- [Stated exercise]: Return the stretch of items from the line containing "Task: Go to the next record" through the end of the items, copying every line exactly and including both ends. Leave the pictures out.

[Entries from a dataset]
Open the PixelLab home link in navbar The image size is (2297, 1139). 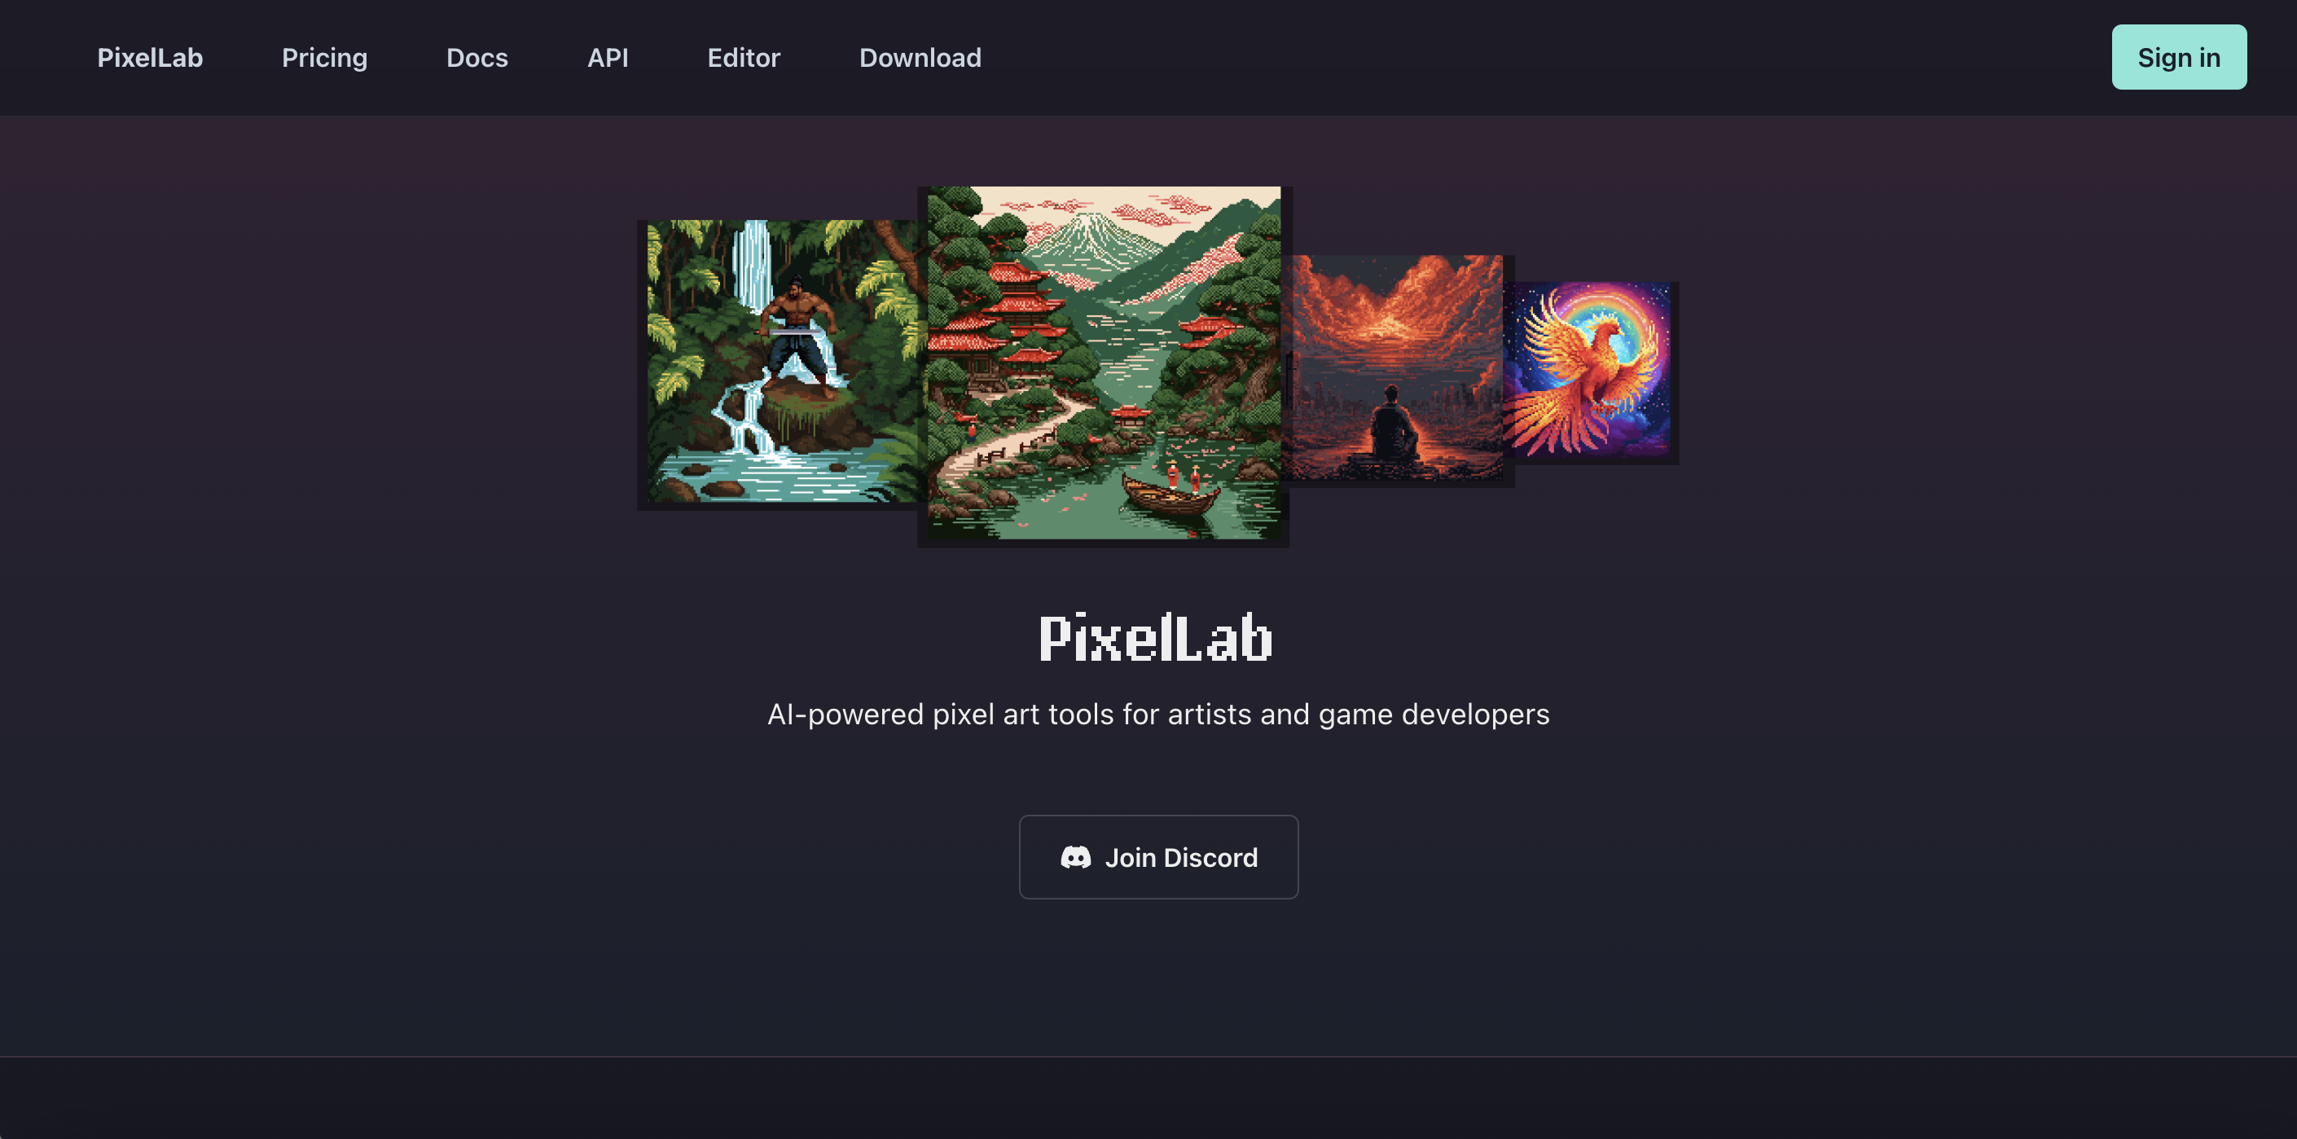click(x=150, y=58)
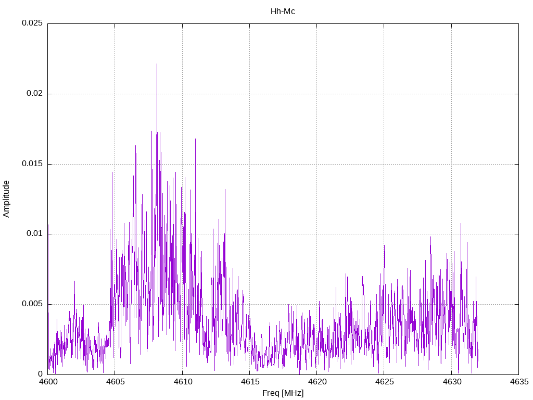Select the Freq [MHz] x-axis label
533x400 pixels.
(x=283, y=393)
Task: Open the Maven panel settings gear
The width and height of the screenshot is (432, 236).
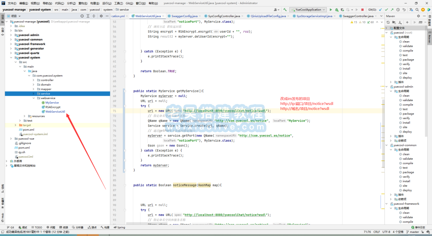Action: (x=418, y=16)
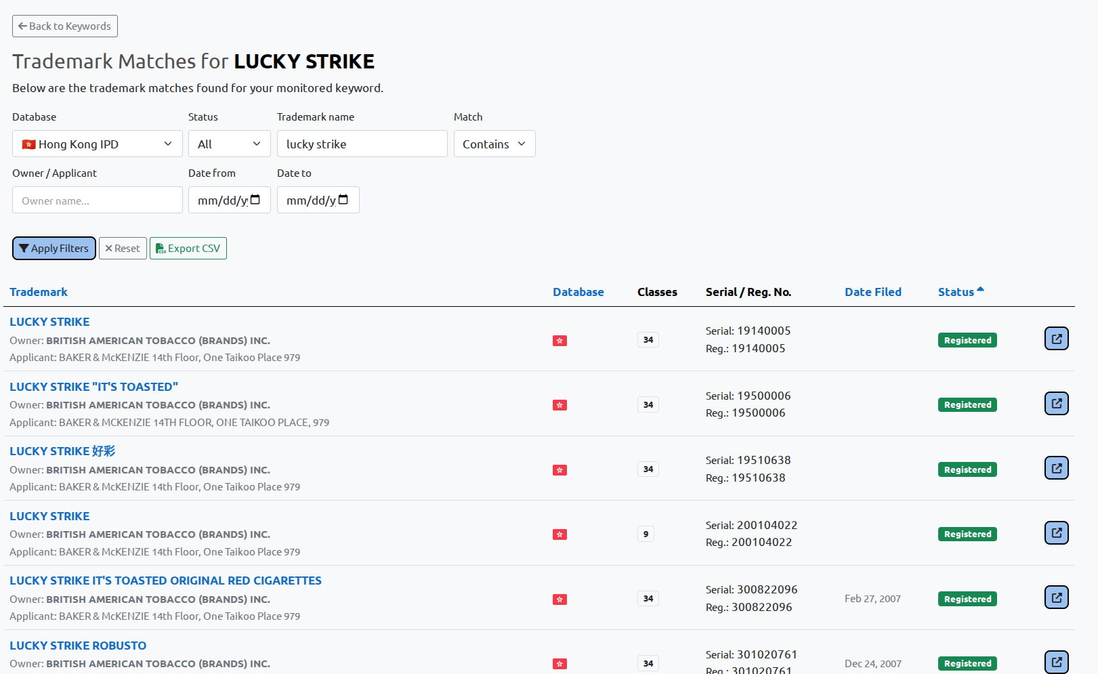Sort results by Database column
The width and height of the screenshot is (1098, 674).
[x=578, y=292]

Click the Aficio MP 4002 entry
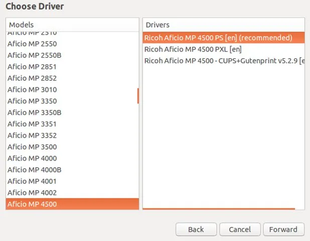(32, 193)
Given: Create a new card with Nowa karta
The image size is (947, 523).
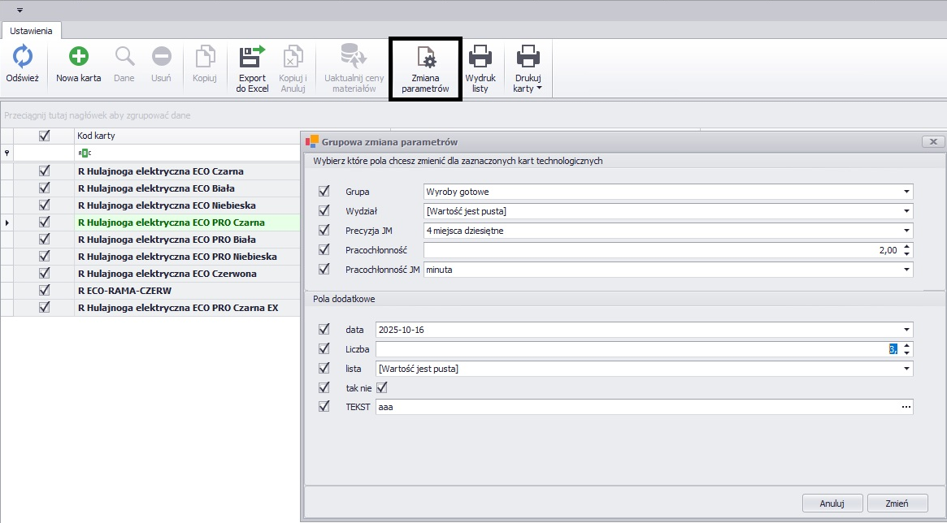Looking at the screenshot, I should click(78, 58).
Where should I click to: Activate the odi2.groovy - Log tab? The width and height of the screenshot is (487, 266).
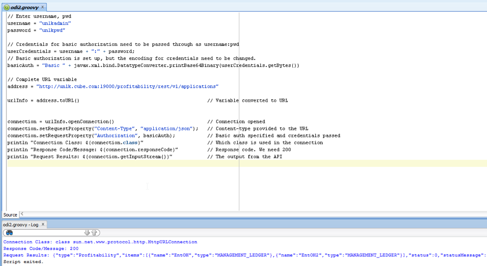20,225
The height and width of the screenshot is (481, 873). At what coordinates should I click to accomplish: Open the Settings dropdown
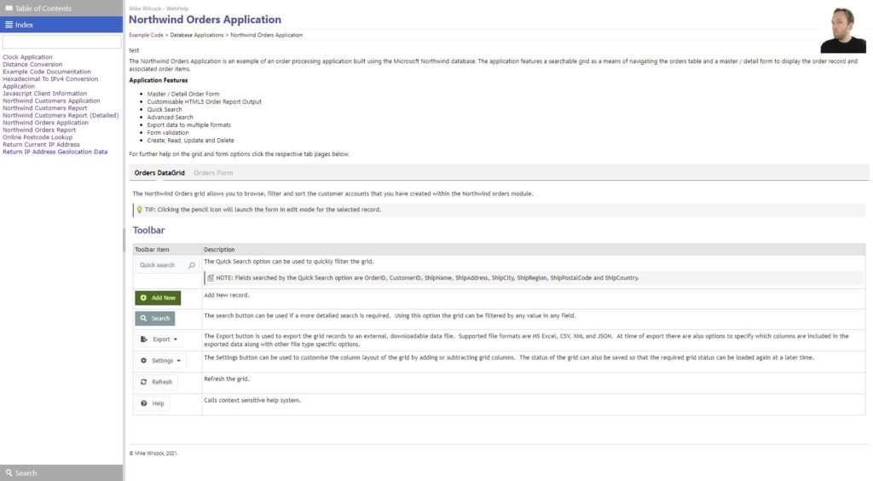159,361
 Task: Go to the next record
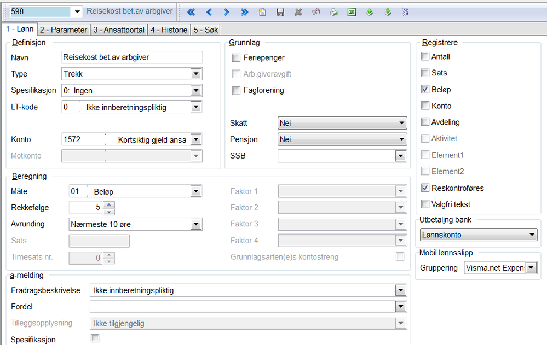(226, 12)
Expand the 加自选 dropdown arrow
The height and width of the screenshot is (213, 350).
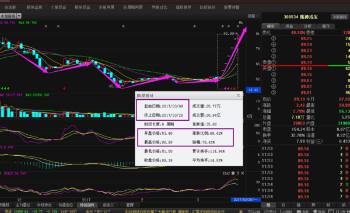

- [Exercise answer]:
 Task: Go to the next record
(226, 12)
Expand the 加自选 dropdown arrow
The height and width of the screenshot is (213, 350).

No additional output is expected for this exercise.